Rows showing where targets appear
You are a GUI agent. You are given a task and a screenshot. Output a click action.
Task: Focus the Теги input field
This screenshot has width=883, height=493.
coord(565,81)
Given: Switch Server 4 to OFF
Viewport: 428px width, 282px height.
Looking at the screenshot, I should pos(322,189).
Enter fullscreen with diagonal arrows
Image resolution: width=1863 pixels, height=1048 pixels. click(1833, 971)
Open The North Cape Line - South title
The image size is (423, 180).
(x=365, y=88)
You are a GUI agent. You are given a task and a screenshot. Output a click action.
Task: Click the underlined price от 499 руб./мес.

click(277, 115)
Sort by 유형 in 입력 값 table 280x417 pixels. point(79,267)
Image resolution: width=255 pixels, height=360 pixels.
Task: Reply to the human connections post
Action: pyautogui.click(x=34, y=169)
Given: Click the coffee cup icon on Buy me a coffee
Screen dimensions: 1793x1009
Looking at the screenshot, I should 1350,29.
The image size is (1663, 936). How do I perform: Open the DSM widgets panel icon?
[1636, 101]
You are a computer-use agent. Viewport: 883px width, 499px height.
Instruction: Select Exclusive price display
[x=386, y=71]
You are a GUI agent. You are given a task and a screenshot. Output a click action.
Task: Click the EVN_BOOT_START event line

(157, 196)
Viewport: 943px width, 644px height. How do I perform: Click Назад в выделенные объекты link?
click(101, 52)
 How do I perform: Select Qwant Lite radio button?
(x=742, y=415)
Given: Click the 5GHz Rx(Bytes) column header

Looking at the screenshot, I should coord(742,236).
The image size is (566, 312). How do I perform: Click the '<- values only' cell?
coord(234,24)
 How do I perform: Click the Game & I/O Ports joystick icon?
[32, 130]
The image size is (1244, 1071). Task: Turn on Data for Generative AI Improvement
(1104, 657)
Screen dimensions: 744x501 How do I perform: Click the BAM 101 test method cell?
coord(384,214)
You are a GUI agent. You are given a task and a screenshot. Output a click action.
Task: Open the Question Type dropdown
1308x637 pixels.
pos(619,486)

◆ The task
Reproduce every item above line for line, without changing anything.

◆ Output for this exercise
You are a GUI agent. You are given a task and a screenshot. Output a click action.
Task: Focus the Теги input field
This screenshot has width=883, height=493.
coord(565,81)
Given: Switch Server 4 to OFF
Viewport: 428px width, 282px height.
Looking at the screenshot, I should pos(322,189).
Enter fullscreen with diagonal arrows
Image resolution: width=1863 pixels, height=1048 pixels. click(1833, 971)
Open The North Cape Line - South title
The image size is (423, 180).
(x=365, y=88)
You are a GUI agent. You are given a task and a screenshot. Output a click action.
Task: Click the underlined price от 499 руб./мес.

click(277, 115)
Sort by 유형 in 입력 값 table 280x417 pixels. point(79,267)
Image resolution: width=255 pixels, height=360 pixels.
Task: Reply to the human connections post
Action: pyautogui.click(x=34, y=169)
Given: Click the coffee cup icon on Buy me a coffee
Screen dimensions: 1793x1009
Looking at the screenshot, I should 1350,29.
The image size is (1663, 936). How do I perform: Open the DSM widgets panel icon?
[1636, 101]
You are a computer-use agent. Viewport: 883px width, 499px height.
Instruction: Select Exclusive price display
[x=386, y=71]
You are a GUI agent. You are given a task and a screenshot. Output a click action.
Task: Click the EVN_BOOT_START event line

(157, 196)
Viewport: 943px width, 644px height. How do I perform: Click Назад в выделенные объекты link?
click(101, 52)
 How do I perform: Select Qwant Lite radio button?
(x=742, y=415)
Given: Click the 5GHz Rx(Bytes) column header

Looking at the screenshot, I should coord(742,236).
The image size is (566, 312). How do I perform: Click the '<- values only' cell?
coord(234,24)
 How do I perform: Click the Game & I/O Ports joystick icon?
[32, 130]
The image size is (1244, 1071). Task: Turn on Data for Generative AI Improvement
(1104, 657)
Screen dimensions: 744x501 How do I perform: Click the BAM 101 test method cell?
coord(384,214)
You are a GUI agent. You are given a task and a screenshot. Output a click action.
Task: Open the Question Type dropdown
1308x637 pixels.
pos(619,486)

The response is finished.